The setting-up of the Cyber Security Agency from April - to look after 10 critical sectors, including power, transport and telecommunications - indicates the seriousness with which Singapore is treating cyber threats.
They are a new frontier distinguished from older forms of security threats by the anonymity and the relative low cost of strikes. These allow attackers to believe that they can behave with impunity. Even as technologically advanced societies consolidate their economic activities more closely in the cyber world, the virtual domain has expanded for a range of criminals, from individual malcontents and amorphous groups of hacktivists to criminal syndicates, terrorists and even rogue states.
The international evidence of this threat is telling. The alleged North Korean cyber attack on Sony last year was a form of asymmetric warfare. Carried out by a political entity existing on the margins of the international system, it was symptomatic of acts of hostility which are difficult to punish. No less ominous was the ability of Cyber Caliphate, a group claiming affiliation to the terrorist Islamic State in Iraq and Syria, to attack the social media accounts of the US military's Central Command. Other malicious invasions of cyber privacy, such as the attacks on Microsoft and JPMorgan Chase, provided a raw demonstration of the reach of virtual vandals.
Singapore, which has to date suffered the defacement of government websites, has been lucky to escape a major hit that could compromise key infrastructure. However, it is important to take the warnings sounded in other places seriously. The key issue, as the authorities have said, is to possess the ability of central oversight given how vulnerabilities in one sector affect the entire
ecosystem. Indeed, the greater connectedness of computer systems today is itself a source of vulnerability. The new agency has its work cut out for it in plugging cyber-defence gaps.
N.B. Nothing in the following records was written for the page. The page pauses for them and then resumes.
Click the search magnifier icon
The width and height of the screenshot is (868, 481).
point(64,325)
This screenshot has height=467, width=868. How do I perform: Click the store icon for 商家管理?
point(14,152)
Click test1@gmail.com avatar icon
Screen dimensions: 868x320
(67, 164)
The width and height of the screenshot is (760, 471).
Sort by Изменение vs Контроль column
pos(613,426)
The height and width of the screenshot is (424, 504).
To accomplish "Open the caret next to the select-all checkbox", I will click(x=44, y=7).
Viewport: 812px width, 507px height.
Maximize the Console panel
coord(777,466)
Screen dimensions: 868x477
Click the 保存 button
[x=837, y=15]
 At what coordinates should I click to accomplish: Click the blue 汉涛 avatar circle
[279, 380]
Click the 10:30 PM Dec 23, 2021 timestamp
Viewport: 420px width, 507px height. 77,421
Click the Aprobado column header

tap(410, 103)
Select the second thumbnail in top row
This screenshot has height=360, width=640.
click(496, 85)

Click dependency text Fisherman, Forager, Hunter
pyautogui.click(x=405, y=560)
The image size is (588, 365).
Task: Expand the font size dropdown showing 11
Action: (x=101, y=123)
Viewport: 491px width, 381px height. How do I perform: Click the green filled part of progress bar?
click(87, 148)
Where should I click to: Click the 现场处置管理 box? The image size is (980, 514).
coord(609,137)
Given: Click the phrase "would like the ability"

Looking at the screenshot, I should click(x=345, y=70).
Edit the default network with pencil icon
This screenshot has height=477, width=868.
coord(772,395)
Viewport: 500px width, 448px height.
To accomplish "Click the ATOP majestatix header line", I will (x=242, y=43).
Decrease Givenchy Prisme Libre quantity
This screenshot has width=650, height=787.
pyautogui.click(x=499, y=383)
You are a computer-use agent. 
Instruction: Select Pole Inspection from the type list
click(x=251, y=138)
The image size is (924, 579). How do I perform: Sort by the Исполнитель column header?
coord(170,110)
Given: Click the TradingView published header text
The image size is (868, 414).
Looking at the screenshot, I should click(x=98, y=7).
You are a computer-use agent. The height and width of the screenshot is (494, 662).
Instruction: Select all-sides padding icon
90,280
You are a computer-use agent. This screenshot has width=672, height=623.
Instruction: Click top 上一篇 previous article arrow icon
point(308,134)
A planned telecommunications network, meant solely for public-sector use, will help to shore up security, along with furthering Singapore's smart-nation agenda. On a broader scale, protecting the national cyber infrastructure calls for treating critical sectors as a single system around which a sound security cordon can be thrown.
The new Cyber Security Agency should play a crucial role in providing this defence. Its effectiveness will depend on the degree to which it can get its various stakeholders to cooperate energetically, stay on top of cutting-edge research, and encourage the public to take cyber security ever more seriously. This must be a national effort, like traditional military deterrence along the lines of Total Defence in which everyone has a role to play.